5.1 The Conditional CAPM

Below we consider the general form of the conditional CAPM. A similar discussion for multi-factor models can be found in Bollerslev and Zhang (2003). Assume that the continuously compounded return of a financial asset i from period n to \(n + 1\) is generated by the following process

$$\begin{aligned} r_{i;n+1}=\alpha _{i;n+1|n}+\beta _{i;n+1|n}r_{m;n+1}+u_{i;n+1}, \end{aligned}$$

(14.19)

with \(r_{m;n+1}\) denoting the excess market return and \(\alpha _{n+1|n}\) denoting the intercept that may be time-varying conditional on the information set available at time n, as indicated by the subscript. The idiosyncratic risk \(u_{n+1}\) is serially uncorrelated, \(\textsf {E}_n(u_{n+1}) = 0\), but may exhibit conditionally time-varying variance. Note that \(\textsf {E}_n(\cdot )\) denotes the expectation conditional on the information set available at time n. Moreover, we assume that \(\textsf {E}(r_{m;n+1}u_{n+1}) = 0\) for all n. The conditional beta coefficient of the CAPM regression (14.19) is defined as

$$\begin{aligned} \beta _{i;n+1|n}=\frac{\mathrm{Cov}(r_{i;n+1},r_{m;n+1})}{\textsf {Var}(r_{i;n+1})}. \end{aligned}$$

(14.20)

Now, assume that lending and borrowing at a one-period risk-free rate \(r_{f;n}\) is possible.

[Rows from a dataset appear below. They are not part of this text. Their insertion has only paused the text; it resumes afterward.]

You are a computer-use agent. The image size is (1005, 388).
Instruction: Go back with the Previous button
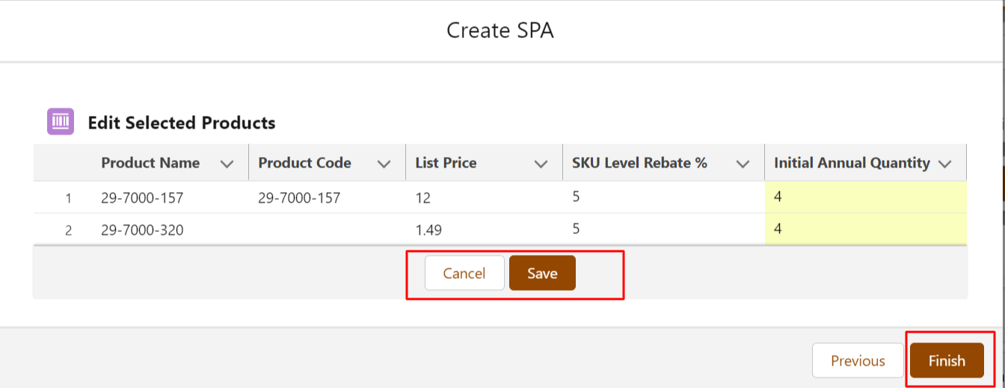(858, 361)
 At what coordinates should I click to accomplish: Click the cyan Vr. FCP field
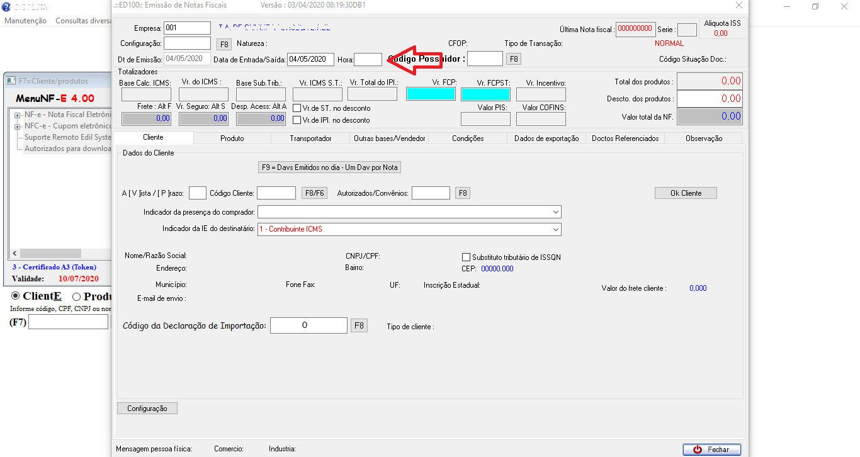(x=431, y=94)
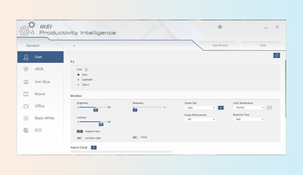Switch to the Split Window tab
The height and width of the screenshot is (175, 303).
220,46
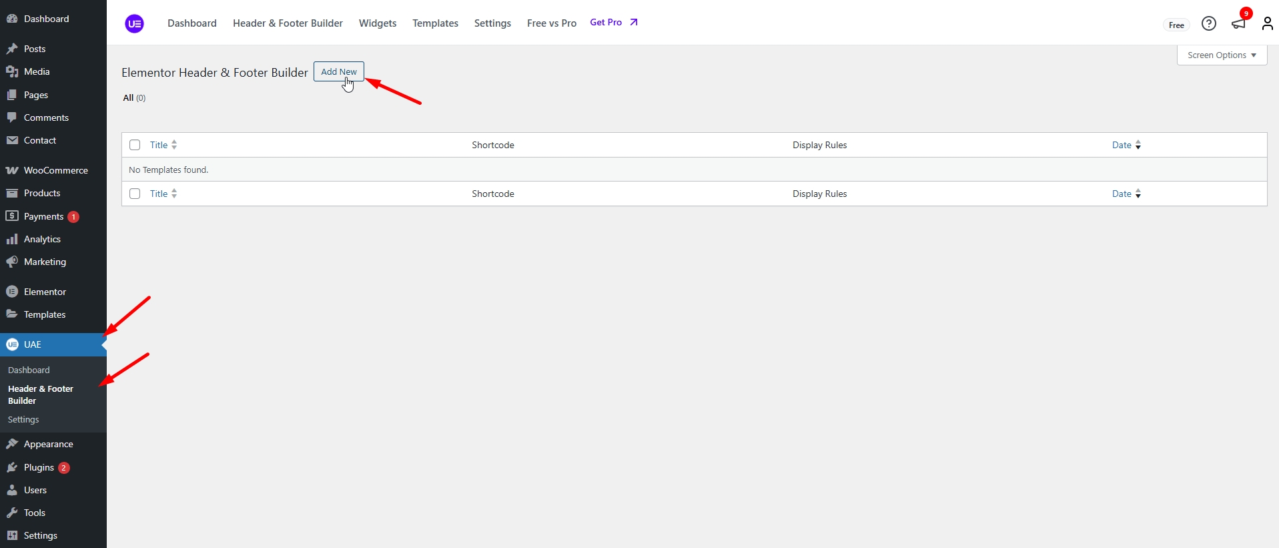Click the Add New button
This screenshot has height=548, width=1279.
click(x=338, y=71)
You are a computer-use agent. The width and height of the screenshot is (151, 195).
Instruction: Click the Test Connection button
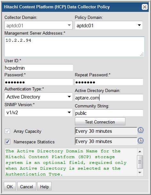pos(100,122)
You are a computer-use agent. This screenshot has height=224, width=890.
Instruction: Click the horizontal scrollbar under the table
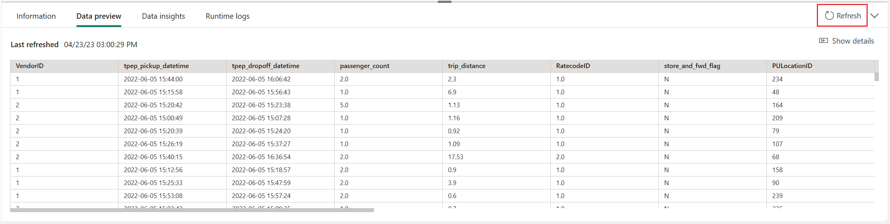click(192, 210)
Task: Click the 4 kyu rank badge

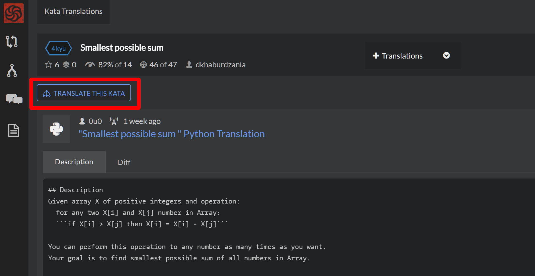Action: (58, 48)
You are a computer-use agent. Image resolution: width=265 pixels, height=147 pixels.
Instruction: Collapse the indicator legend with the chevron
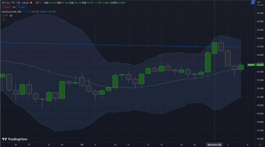click(4, 19)
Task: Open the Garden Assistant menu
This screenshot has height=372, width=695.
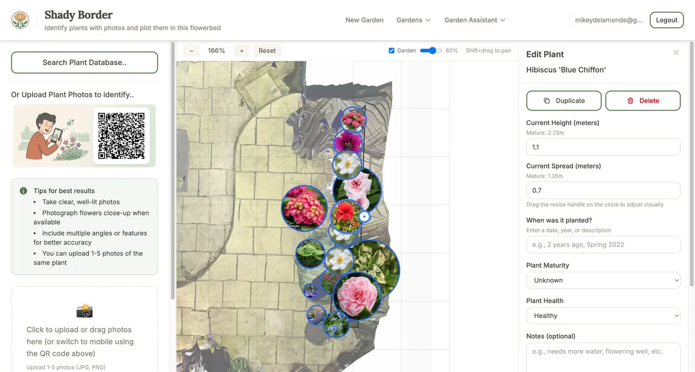Action: click(x=474, y=20)
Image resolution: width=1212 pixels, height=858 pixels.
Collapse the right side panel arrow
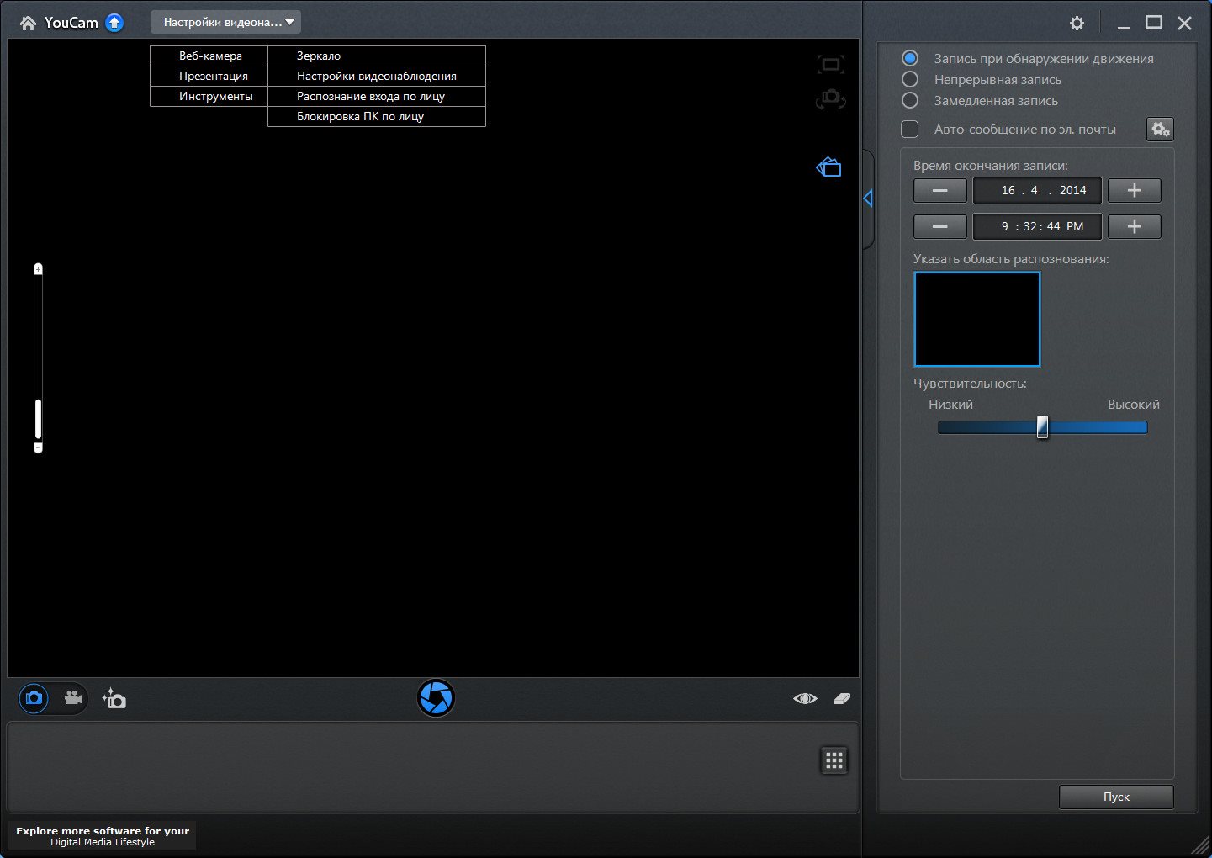tap(868, 199)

Then, the arbitrage-pricing theory implies that the conditional expectation of the next period’s return at time n is given by

$$\begin{aligned} \textsf {E}_\textsf {n}(r_{i;n+1})=r_{f;n}+\beta _{i;n+1|n}\textsf {E}_\textsf {n}(r_{m;n+1}). \end{aligned}$$

(14.21)

Thus, the computation of the future return of asset i requires to specify how the beta coefficient evolves over time.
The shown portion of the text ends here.